最近、カセット・デッキを購入した。 おそらくいま製造しているのはTEACの一社ではないかと思う。
所謂ダブル・デッキで、2つのデッキは独立した制御系と録再回路を持っている模様。 この機は今年に入って製造終了となり、代わりにCDプレーヤーとカセット・デッキが一体となったモデルが発売された。 CDプレーヤーよりは、故障した場合の予備機の意味合いも含めたダブル・デッキのタイプをと在庫を探して購入。 価格はオーディオ機器最盛期からすると、機械的・電気的な中身の手の掛かり具合からすると若干割高感あり。 これだけデジタル・データがはびこり、アナログ・オーディオ最盛期ははるか昔の出来事なので、「ある」だけでも奇跡的。
「さすがTEAC」なのだけど、取説のスペックを見るとなかなかのがっかり具合。 例えば「周波数特性」、「最盛期」の機器は「20-20KHz」というのがごく当たり前で、世の中的にもその「フラット」さやら「伸び」やらがよく評されていた。 「WALKMAN」ですら「20-20kHz」は当たり前だったのだけど、当機、「ノーマル: 30-13KHz +/-4dB」なのだそう。 ヘッドフォン・ステレオにも大きく劣る数値で、40代後半の多くの人々の耳で聴くことの出来る上限の「14KHz」を想起。 つくづく10代・20代で「20KHz」の世界を楽しめたことを幸運に、しみじみとその贅沢な音の「鳴り」へ想いを馳せるという機会を、期せずして与えられてしまった。 「時代だなぁ」としか言いようがない。 ただ、機械としての作りは手慣れた風な安心感があり、音も芯がしっかりしていて、各所にTEACの「心意気」を感じることができる。 ただ..、やや気になるデジタル・アンプを想像させる「ハイ上がり」感。 アンプ部の性能の影響? しげしげと各部を見て回り、「これか?」と思ったのは「ヘッド」。 なんだかちっこい。 周波数特性が出ないのはこの影響ではないかと感じた次第。 これ元々の設計はオーディオ用ではないのでは? 等々、すべて憶測ながらもつい「この部分」に目が行く。

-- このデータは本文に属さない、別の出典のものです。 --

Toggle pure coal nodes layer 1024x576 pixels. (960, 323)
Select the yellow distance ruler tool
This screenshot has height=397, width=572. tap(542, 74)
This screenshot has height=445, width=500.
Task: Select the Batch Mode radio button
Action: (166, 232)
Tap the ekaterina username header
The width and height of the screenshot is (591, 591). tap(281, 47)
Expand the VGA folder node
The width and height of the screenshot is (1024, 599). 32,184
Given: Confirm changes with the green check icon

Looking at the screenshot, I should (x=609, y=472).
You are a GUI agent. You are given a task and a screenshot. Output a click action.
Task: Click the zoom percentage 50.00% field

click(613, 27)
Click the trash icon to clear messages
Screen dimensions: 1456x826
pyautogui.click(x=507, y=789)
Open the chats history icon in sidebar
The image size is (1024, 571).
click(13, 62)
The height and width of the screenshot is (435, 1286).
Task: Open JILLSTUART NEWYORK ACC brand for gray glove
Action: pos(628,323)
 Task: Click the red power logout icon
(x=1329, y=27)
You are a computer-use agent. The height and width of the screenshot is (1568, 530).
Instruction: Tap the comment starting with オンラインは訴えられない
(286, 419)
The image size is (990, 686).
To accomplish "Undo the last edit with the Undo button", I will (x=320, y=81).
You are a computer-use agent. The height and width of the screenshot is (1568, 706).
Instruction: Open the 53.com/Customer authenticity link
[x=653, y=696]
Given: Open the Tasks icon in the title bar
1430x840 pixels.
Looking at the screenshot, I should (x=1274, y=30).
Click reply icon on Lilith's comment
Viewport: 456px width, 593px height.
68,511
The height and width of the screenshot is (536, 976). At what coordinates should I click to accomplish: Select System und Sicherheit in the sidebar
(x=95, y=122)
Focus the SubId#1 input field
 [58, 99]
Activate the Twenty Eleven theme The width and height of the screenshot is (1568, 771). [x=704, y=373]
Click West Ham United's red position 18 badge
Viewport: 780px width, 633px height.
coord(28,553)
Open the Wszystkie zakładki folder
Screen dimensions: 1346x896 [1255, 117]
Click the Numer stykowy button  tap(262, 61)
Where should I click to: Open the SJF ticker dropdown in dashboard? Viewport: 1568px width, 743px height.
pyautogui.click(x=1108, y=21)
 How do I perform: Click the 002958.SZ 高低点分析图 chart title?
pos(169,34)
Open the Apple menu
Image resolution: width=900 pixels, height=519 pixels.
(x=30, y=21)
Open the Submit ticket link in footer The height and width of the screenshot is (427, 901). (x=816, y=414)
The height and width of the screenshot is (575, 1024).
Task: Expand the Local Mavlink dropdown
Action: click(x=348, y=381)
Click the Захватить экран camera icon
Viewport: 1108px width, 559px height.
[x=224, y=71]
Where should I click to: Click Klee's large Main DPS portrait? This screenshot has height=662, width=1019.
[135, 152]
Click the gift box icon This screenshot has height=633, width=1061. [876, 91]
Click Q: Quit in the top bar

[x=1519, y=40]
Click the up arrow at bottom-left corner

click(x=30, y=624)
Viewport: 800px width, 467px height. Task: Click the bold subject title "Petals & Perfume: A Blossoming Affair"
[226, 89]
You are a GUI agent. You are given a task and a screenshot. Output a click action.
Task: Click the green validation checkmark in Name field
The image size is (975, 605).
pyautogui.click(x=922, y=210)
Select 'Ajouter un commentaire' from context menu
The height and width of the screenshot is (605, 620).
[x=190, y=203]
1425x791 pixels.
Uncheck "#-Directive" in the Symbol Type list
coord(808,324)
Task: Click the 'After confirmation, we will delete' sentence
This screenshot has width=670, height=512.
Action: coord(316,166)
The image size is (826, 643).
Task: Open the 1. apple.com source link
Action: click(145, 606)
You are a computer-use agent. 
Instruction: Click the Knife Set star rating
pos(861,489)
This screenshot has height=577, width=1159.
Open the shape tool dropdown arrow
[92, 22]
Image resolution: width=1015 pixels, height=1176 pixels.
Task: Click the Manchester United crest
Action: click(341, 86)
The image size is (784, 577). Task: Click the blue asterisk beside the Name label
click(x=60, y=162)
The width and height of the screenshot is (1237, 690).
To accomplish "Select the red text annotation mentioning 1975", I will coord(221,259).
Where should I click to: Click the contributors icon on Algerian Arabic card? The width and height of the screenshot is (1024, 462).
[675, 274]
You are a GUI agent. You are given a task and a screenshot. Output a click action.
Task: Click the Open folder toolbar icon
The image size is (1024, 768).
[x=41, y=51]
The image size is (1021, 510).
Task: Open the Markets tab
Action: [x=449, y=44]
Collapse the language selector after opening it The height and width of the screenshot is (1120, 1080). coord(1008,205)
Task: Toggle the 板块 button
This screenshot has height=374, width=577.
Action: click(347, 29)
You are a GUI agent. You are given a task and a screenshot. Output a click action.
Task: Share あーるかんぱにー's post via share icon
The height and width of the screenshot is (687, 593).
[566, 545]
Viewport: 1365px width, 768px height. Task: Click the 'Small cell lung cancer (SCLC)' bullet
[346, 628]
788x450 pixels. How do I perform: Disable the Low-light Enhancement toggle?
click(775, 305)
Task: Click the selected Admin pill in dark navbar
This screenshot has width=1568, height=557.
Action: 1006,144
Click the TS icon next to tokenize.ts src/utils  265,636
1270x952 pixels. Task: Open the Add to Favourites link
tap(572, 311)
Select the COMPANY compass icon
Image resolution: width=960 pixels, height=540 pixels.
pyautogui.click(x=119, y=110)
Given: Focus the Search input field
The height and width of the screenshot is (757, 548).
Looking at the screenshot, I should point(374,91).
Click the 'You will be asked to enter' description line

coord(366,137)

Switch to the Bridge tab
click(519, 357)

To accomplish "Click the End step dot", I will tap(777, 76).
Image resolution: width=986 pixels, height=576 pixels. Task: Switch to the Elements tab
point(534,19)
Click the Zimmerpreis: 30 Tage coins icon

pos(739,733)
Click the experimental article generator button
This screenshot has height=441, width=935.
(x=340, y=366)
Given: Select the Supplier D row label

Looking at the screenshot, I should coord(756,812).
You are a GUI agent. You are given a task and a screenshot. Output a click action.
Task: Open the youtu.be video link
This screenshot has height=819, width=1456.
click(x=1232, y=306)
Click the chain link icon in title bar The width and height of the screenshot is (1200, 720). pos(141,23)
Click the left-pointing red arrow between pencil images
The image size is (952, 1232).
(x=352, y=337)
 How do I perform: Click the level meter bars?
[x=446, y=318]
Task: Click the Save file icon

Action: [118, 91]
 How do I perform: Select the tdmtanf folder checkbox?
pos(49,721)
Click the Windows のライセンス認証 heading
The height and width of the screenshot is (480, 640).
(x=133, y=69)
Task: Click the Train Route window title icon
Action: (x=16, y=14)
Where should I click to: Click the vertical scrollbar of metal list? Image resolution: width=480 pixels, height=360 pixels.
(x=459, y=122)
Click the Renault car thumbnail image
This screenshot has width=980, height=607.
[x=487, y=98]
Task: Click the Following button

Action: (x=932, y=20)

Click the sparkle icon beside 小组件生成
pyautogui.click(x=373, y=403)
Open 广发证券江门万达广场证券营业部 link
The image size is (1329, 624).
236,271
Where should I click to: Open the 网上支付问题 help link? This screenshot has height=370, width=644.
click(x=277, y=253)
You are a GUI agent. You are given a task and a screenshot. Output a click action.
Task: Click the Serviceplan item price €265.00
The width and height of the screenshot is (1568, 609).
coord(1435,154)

20年ほど前に「MP3プレーヤー」のブーム」があり、家電量販店の売り場では、道路に近い一等地を陣取っていた。 それら全般的に動作不良品も多く、音もどことなく窮屈な感じを思ったもので、この分野の完成度には不足感を思った。 そして今、Sonyはまだ「WALKMAN」を作り続けている。 もちろん再生するのはカセットではなくデジタル・データ、内臓アンプもアナログ・デバイスではなくてデジタル・アンプ。 最近発売されたSony NW-A300シリーズなどは気になる存在で、市場価格は4万5千円前後。 かなり高効率でデジタル・データを増幅してイヤフォンに送り込んでいると思われる。 価格的には適正感あり。 ここまで来ると、再生機の性能よりもデータのエンコーダーの音質が問われるンじゃないだろか。
スペック的にははるかに高性能な古いカセット・デッキ、修理してみようかなぁ。 とりあえずデータ化したいのが当面の目的ではあるけれど、やはり出来る限りの高性能な環境で記録された情報を少しでも多く引き出したいと思う。 復活、難しいだろうな...。